FBI analyses were performed by the same commercial laboratory on both databases, on 5 laboratory sites throughout Brazil using standard operations, on Roche Diagnostics electrochemiluminescence platform. The laboratory is accredited by the Clinical Laboratories Accreditation Program of the Brazilian Society of Clinical Pathology and Laboratory Medicine. Standard pre-analytical methods and materials were determined and instructed by the same laboratory for the collection and sample handling on both databases.

This study was approved by the Ethics Committee of the Pedro Ernesto University Hospital – Universidade do Estado do Rio de Janeiro, under the document number: 2.970.023. Data were analyzed using R software 4.2.3, RefVal software and Microsoft Excel - Office 365.

FBI levels and RI were presented in µIU/mL. RI represents the values between the lower and upper reference limits. Standard deviations are also available per partition.

Age and sex partitions

After data log-transformation, initial age and sex partitions were defined arbitrarily using DB1: males 12, 13, 14, 15, 16, and 17 years-old, and female 12, 13, 14, 15, 16, and 17 years-old. Then the authors used the Bartlett test to approach the homogeneity of variances for each group (transformed data). Since variance results were not homogeneous, the authors used the Kruskal-Wallis test to evaluate if there were significant differences in FBI DB1 measurements on age and sex groups. As they were present, the authors performed multiple pairwise paired t-tests between the levels of the within-subject groups. P-values are adjusted using the Bonferroni multiple-testing correction method. Groups with no statistically significant differences were merged into a single partition.

The authors then applied the DB1 partitions, considered the reference sample obtained by individual interview and physical examination for the gold standard RI calculation method, at DB1, once DB1 is the data set with the highest percentage of “healthy” subjects. This allowed comparisons between DB1 and DB2 RI, per partition.

Direct approach RI

DB1 was used for the determination of RI by the a posteriori direct method, for each age and sex group, as described by IFCC C28-A3c Guidelines.2 The authors performed RI direct estimates of log-transformed FBI levels, after outlier exclusion, per partition, by parametric and bootstrap methods. RI represents the central 95 % range. Lower and upper reference limits correspond to the 2.5th and 97.5th percentiles, respectively. The authors additionally determined their 90 % confidence intervals (90 % CI).

Indirect approach RI

After data log transformation, subsequent outlier removal and partitioning, DB2 was used for the indirect determination of RI, for each age and sex partition, by a mathematical mixture separation method, the Bhattacharya method, widely used and described on literature.15 In brief, a graphical method is used to identify an underlying Gaussian distribution amongst other data, which may include an “unhealthy” dataset of individuals.

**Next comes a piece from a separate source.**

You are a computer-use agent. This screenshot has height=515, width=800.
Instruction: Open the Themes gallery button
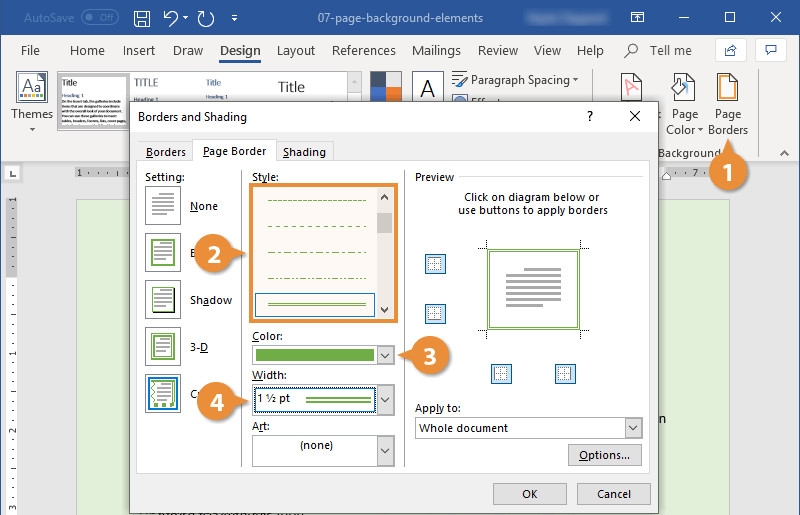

Validation of the indirectly determined fasting blood insulin URLComparison of the diagnosis of elevated FBI of DB1 individuals

The authors identified the diagnosis of elevated FBI by the indirectly determined URL on every subject of DB1 and compared it to the diagnosis obtained when using the directly determined 90 % CI URL. The question addressed is if a subject's FBI measurement would have different clinical interpretations when compared to the highest probabilistic gold-standard URL - in this case, the higher limit of 90 % CI of the direct URL- and when compared to the indirectly determined URL.

Four groups of results were determined according to the diagnostic agreement, for sex and age partitions: FBI below DB1 90 % CI URL and DB2 URL; B: FBI above DB1 90 % CI URL and below DB2 URL; C: FBI below DB1 90 % CI URL and above DB2 URL; D: FBI above DB1 90 % CI URL and DB2 URL. This analysis was used to evaluate the consistency of the decision impact caused by the indirectly determined URL, compared to the directly determined URL.

ResultsDatabase population distribution and FBI level results

DB1, derived from the ERICA Study, consisted of 29,200 individuals from 12 to 17 years old, after exclusion criteria application. Outliers removed represented 1.2 % (453) of the sample, therefore 28,747 individuals were selected for partitioning and subsequent RI determination. Most of the participants were female (n = 16,919; 58.85 %). Population distribution after removal of outliers, and before partitioning was not normal. Age and sex groups determined were: female 12 and 13 years-old (n = 4775); female 14 years-old (n = 3035); female 15 years-old (n = 3164); female 16 and 17 years-old (n = 5945); male 12 to 14 years-old (n = 5451); male 15 years-old (n = 2315); and, male 16 and 17 years-old (n = 4062).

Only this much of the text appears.